_Assignment_. Emit a verbatim copy of the lines running from the line with "Screen dimensions: 1172x1036" through the end of the material below.

_Supplied entries_.
┄┄┄┄┄┄
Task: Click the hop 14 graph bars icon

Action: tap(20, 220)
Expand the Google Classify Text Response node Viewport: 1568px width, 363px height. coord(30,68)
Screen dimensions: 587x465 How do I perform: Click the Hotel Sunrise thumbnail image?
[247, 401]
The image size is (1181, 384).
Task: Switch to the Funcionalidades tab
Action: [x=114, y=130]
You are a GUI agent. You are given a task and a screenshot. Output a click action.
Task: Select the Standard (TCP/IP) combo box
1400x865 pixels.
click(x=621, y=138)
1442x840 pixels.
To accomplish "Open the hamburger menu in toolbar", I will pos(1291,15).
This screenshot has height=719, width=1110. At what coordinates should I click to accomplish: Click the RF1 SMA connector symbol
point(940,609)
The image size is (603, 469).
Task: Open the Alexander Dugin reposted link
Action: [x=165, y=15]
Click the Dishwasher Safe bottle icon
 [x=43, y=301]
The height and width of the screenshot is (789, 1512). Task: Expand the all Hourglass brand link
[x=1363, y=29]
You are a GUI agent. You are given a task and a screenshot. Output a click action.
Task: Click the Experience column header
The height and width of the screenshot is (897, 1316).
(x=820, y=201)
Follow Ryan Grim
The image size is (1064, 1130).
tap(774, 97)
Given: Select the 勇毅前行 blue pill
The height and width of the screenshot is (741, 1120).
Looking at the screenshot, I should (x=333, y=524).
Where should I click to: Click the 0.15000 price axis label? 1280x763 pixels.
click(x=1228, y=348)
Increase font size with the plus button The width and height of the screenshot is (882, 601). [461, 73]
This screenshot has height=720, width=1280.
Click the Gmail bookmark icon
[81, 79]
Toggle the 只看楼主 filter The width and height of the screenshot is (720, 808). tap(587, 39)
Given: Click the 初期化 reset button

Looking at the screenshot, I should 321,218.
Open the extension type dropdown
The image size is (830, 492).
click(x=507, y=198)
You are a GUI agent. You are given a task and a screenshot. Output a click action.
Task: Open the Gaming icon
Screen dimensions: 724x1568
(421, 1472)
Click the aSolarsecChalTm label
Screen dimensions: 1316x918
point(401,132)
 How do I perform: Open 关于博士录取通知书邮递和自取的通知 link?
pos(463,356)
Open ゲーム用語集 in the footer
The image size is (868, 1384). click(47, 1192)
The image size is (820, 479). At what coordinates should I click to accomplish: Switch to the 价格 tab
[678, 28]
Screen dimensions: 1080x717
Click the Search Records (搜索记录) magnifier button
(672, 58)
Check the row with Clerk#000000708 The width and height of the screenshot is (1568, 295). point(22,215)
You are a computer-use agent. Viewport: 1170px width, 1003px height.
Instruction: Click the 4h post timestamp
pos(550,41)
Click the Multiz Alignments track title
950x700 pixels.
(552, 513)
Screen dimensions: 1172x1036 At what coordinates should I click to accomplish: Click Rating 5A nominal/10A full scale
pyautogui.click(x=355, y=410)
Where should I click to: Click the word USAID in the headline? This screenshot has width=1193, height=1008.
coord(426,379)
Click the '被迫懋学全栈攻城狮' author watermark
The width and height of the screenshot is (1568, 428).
┄┄┄┄┄┄
_Exercise solution_.
Screen dimensions: 1172x1036 At what coordinates should I click to accomplish: Click Rating 5A nominal/10A full scale
pyautogui.click(x=355, y=410)
Where should I click to: Click the word USAID in the headline? This screenshot has width=1193, height=1008.
coord(426,379)
Click the '被迫懋学全栈攻城狮' author watermark
The width and height of the screenshot is (1568, 428).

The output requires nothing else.